I'm trying to search through a variable's output to find a specific word, then have that trigger a response if True.

variable = subprocess.call(["some", "command", "here"], stdout=subprocess.PIPE, stderr=subprocess.PIPE)

for word in variable:
    if word == "myword":
        print "something something"

I'm sure I'm missing something big here, but I just can't figure out what it is.

Thanks in advance for setting me straight.

回答1:

You need to check the stdout of the process, you can do something like that:

mainProcess = subprocess.Popen(['python', file, param], stdout=subprocess.PIPE, stderr=subprocess.PIPE)  
communicateRes = mainProcess.communicate() 
stdOutValue, stdErrValue = communicateRes

# you can split by any value, here is by space
my_output_list = stdOutValue.split(" ")

# after the split we have a list of string in my_output_list 
for word in my_output_list :
    if word == "myword":
        print "something something"

This is for stdout, you can check the stderr also, Also here is some info about split



回答2:

Use subprocess.check_output.
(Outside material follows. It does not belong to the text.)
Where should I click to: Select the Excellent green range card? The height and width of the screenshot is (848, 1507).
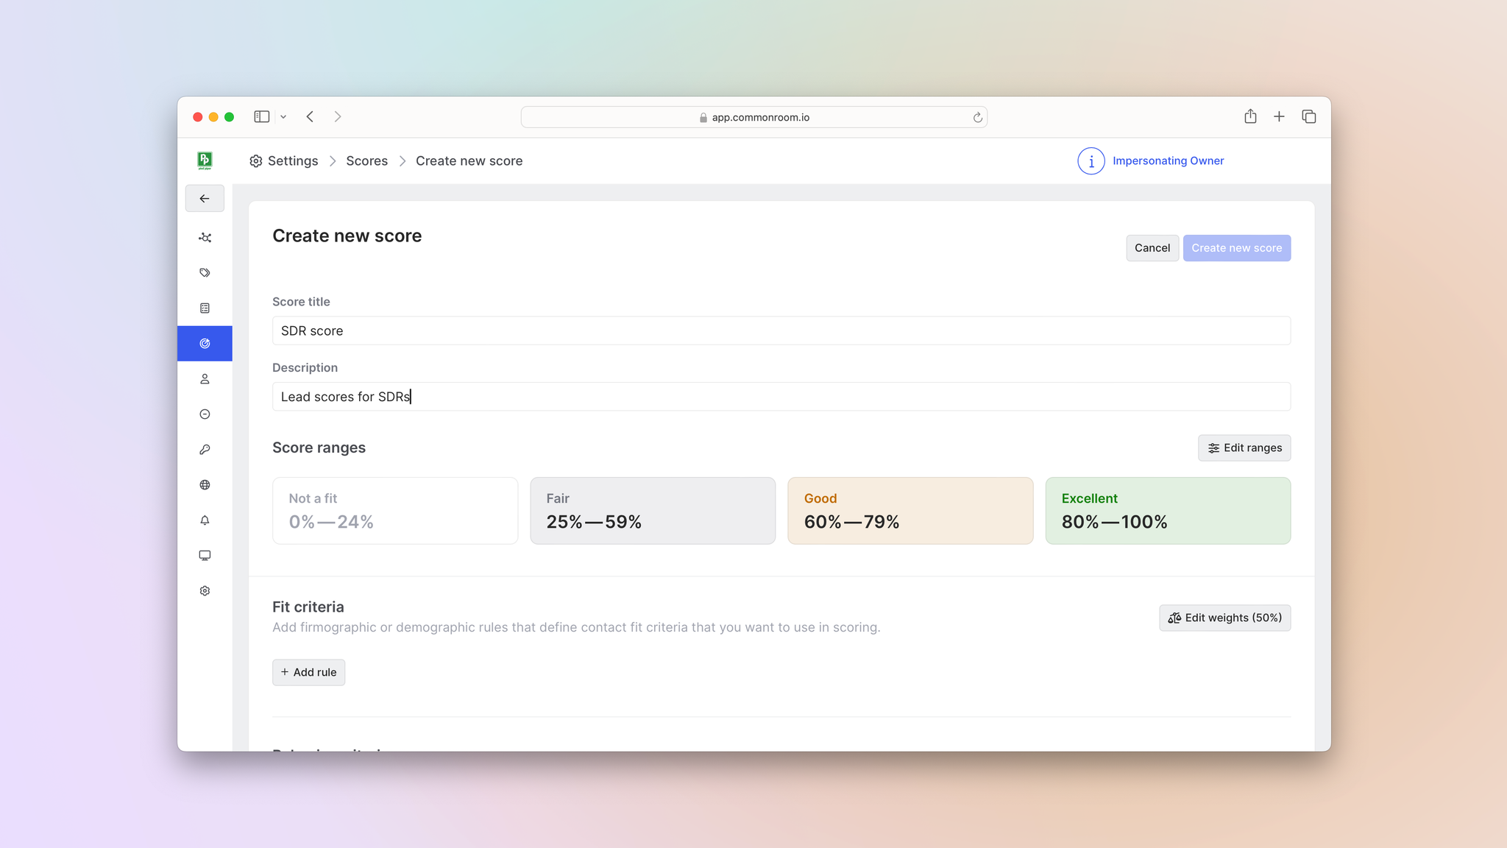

That returns the standard output from the process. call only returns the exit status. (You'll want to call split or splitlines on the output.)



回答3:

First of all, you should use Popen or check_output to get the process output, and then use the communicate() method to get stdout and stderr and search for your word in these variables:

variable = subprocess.Popen(["some", "command", "here"], stdout=subprocess.PIPE, stderr=subprocess.PIPE)
stdout, stderr = variable.communicate()
if (word in stdout) or (word in stderr):
    print "something something"


回答4:

subprocess.call returns the process'es exit code, not its stdout. There's an example on this help page for how to capture a command's output. If you plan to do something more sophisticated with the subprocess, pexpect might be more convenient.



回答5:

If the output may be possibly unlimited then you shouldn't use .communicate() to avoid running out of computer memory. You could read subprocess' output line by line instead:

import re
from subprocess import Popen, PIPE

word = "myword"
p = Popen(["some", "command", "here"], 
          stdout=PIPE, universal_newlines=True)
for line in p.stdout: 
    if word in line:
       for _ in range(re.findall(r"\w+", line).count(word)):
           print("something something")

Note: stderr is not redirected. If you leave stderr=PIPE without reading from p.stderr later then the process may block forever if it generates enough output on stderr to fill its OS pipe buffer. See this answer if you want to get both stdout/stderr separately in the unlimited case.